The thing is, the book was saying, we can look at this picture and
think that we are not part of the problem, but we are. Jesus criticized
lust and hatred, which many of us have, on some level. These things
will have no part in the holy city that Jesus will rule. One has to be
willing to let those things go to enter the holy city. I have heard
similar things from other Christians: heaven (or, as Butler would say,
the restored earth) is a place where people give to each other, whereas
hell is a place of selfish people. If you lived your life in
selfishness, would you fit in in heaven?
There is a certain logic to all of this. If this is true, there
would actually be a purpose to us becoming good, and that would be for
us to fit in in heaven, or, for Butler, the future restored earth. The
problem is when I look at myself and see how short I fall. Butler
refers to C.S. Lewis’ point that hell is a place of isolation, where
people build houses far away to get away from each other. I could
actually identify with those recluses! Similarly, on the issue of
generosity, the pastor this morning was going into tasks that we could
volunteer to do; I seriously did not want to do any of those things!

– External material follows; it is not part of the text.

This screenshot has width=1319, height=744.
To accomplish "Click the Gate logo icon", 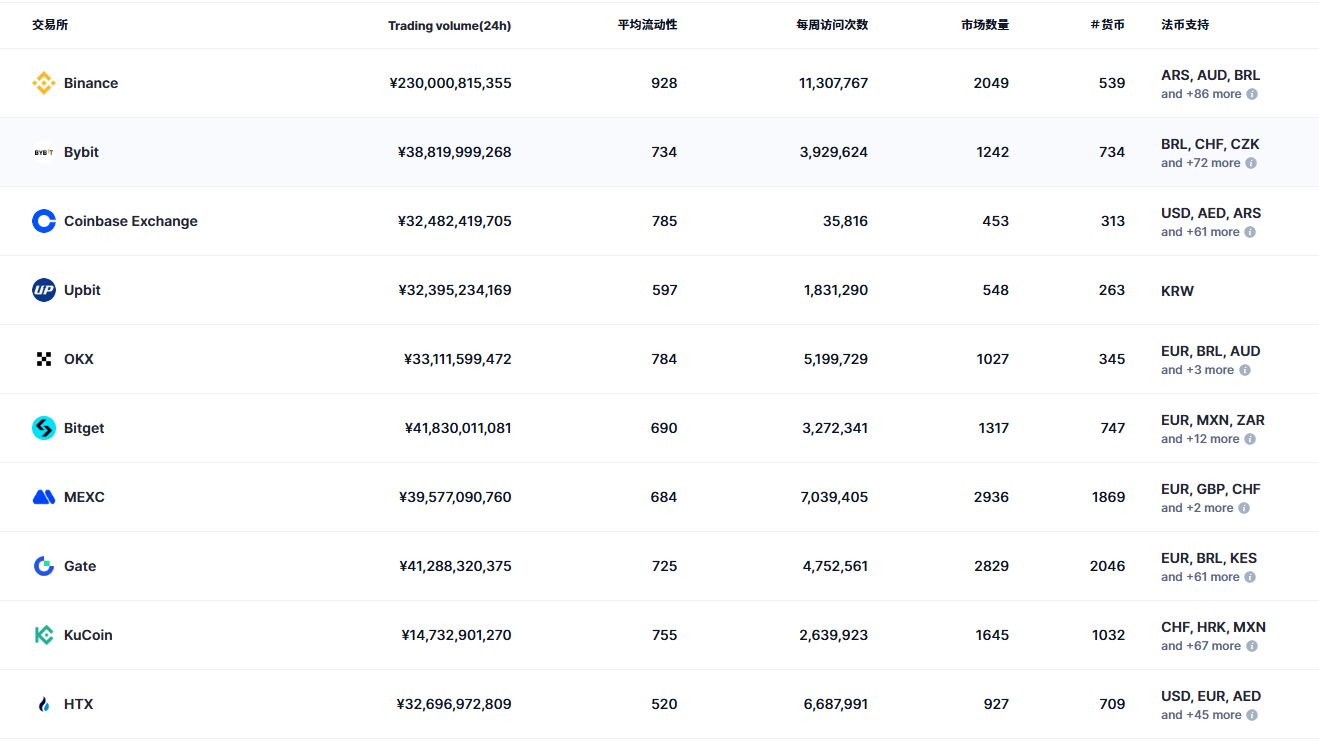I will click(x=44, y=566).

I guess that, if it came to me having to let go of my lust and hatred
to get into the holy city, sure, I’m willing. But let me clarify in
what sense I would be willing: I would be willing if God were to help me
out. Just expecting me by sheer force of my personal will to get rid
of my lust or hatred is pretty unrealistic, in my opinion.
Would I be willing to become an extrovert, though? Well, it
depends. There is a part of me that reaches out to other people and
appreciates doing that. But can’t heaven respect introverts, too?
There are different kinds of people, after all. I can understand the
point of there being moral standards in God’s kingdom, but for everyone
to be the same? That’s going too far, in my opinion. Moreover, I would
hope that God would understand where people are coming from and why,
rather than just excluding them because their mindsets, actions, or both
are not good enough for the holy city.
Back to what my pastor said: Jesus will judge those who are
completely unwilling to follow him. Who, though, would fit into that
category? There is some goodness even in, say, a mobster. He may love
his family. He’s not completely unwilling to follow the path of
righteousness. The thing is, though, he would have to give up his
criminal tendencies to be in the holy city, since Jesus would not want
that sort of thing there. But here’s a thought: maybe he’d be willing
to do so because life would be so much easier in the holy city. In this
life, he may feel that he has to compete with others to have a share of
the pie, that he has to be just as bad as the next guy to survive.
That won’t be a problem in the holy city, where there is greater
equality and people are all playing by the rules. Still, the mobster
would have to give up any longing for power. That may be difficult for
These are just some scattered ramblings. I’ve written about such
things before. Perhaps they illustrate where I struggle with Butler’s
book, or Christians who say similar things.